### What is needed
Would you please state how many lines in the entries contain the word "support"? Only the number should be given.
START Material provided
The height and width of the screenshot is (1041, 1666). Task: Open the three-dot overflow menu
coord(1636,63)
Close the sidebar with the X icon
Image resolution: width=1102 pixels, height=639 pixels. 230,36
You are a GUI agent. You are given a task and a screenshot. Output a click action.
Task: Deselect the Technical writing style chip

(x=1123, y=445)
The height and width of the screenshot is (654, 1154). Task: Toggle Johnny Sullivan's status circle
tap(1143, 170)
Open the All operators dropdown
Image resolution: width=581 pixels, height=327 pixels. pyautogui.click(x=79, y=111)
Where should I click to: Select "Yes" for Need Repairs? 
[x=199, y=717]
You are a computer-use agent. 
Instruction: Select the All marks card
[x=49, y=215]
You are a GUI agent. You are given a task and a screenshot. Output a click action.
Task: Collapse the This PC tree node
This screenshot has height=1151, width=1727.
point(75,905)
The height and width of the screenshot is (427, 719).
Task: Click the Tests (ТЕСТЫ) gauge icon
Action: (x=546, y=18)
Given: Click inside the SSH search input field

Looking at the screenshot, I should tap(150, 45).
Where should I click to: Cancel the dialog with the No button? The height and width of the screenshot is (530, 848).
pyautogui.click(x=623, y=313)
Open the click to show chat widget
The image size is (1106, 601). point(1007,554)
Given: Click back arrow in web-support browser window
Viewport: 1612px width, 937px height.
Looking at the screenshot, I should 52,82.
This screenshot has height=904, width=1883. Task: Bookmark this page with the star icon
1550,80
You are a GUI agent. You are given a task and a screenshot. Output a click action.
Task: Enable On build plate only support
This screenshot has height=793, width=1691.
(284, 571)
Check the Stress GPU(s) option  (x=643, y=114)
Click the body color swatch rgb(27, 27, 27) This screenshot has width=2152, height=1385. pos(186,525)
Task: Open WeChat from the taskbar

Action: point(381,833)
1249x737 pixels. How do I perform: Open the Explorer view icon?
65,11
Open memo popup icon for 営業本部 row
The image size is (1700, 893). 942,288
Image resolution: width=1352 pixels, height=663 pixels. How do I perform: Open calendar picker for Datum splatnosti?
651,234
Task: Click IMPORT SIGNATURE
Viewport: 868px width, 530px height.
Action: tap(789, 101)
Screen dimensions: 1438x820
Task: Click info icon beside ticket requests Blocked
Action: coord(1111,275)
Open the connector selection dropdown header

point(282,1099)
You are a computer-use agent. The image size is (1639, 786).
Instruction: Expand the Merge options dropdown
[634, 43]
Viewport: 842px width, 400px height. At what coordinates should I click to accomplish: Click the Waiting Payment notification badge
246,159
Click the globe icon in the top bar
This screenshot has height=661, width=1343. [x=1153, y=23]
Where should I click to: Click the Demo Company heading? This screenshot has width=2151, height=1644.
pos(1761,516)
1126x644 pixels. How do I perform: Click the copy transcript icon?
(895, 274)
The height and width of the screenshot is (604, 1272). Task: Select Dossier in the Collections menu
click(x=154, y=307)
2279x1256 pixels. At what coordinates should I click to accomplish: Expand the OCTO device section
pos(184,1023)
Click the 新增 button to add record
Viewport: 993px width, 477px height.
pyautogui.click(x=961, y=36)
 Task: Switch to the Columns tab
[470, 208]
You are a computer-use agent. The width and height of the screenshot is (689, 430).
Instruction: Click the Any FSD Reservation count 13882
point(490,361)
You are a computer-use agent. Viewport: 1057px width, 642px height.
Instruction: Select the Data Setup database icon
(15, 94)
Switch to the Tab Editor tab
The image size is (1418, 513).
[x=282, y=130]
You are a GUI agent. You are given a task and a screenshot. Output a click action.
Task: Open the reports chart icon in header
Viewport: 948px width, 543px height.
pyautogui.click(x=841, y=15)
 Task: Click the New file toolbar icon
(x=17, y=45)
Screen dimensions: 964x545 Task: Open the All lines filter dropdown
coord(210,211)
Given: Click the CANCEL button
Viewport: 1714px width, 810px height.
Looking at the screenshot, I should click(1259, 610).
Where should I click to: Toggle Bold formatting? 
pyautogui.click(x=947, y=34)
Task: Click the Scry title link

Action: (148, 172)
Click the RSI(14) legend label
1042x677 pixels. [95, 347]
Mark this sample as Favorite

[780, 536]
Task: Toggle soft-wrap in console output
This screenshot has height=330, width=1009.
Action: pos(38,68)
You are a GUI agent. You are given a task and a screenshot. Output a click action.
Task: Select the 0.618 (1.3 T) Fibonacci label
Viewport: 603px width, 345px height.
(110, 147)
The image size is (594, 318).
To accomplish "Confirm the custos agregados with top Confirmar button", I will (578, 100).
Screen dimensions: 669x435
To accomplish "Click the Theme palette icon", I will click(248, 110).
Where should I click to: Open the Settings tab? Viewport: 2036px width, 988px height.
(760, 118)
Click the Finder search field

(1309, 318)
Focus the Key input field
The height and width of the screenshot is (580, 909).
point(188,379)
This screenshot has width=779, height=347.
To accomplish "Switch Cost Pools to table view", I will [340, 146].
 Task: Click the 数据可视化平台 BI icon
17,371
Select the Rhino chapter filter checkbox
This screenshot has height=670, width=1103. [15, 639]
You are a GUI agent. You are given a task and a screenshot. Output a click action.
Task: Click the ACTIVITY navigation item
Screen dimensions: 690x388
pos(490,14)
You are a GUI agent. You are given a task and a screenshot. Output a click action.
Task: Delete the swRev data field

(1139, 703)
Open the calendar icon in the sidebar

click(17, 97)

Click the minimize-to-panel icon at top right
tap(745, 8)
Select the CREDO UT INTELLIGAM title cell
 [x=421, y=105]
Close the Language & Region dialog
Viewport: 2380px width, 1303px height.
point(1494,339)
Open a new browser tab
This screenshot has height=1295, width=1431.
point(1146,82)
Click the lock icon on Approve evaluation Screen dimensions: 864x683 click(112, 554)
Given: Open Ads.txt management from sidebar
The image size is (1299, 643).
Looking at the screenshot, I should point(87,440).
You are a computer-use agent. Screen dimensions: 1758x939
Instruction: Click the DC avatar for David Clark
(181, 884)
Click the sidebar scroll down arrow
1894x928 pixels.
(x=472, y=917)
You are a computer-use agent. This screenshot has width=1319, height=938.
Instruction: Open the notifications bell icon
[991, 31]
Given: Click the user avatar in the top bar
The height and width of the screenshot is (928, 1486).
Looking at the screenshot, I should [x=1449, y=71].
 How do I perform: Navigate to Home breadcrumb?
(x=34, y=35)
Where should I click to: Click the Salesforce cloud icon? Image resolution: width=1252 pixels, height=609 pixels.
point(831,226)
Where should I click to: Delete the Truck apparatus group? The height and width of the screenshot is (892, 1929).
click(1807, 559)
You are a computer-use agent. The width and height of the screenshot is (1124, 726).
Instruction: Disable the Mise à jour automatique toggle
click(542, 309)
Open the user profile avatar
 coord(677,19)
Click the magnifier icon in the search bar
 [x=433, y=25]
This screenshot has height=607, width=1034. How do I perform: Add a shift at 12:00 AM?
END Material provided
### Response to the exercise
2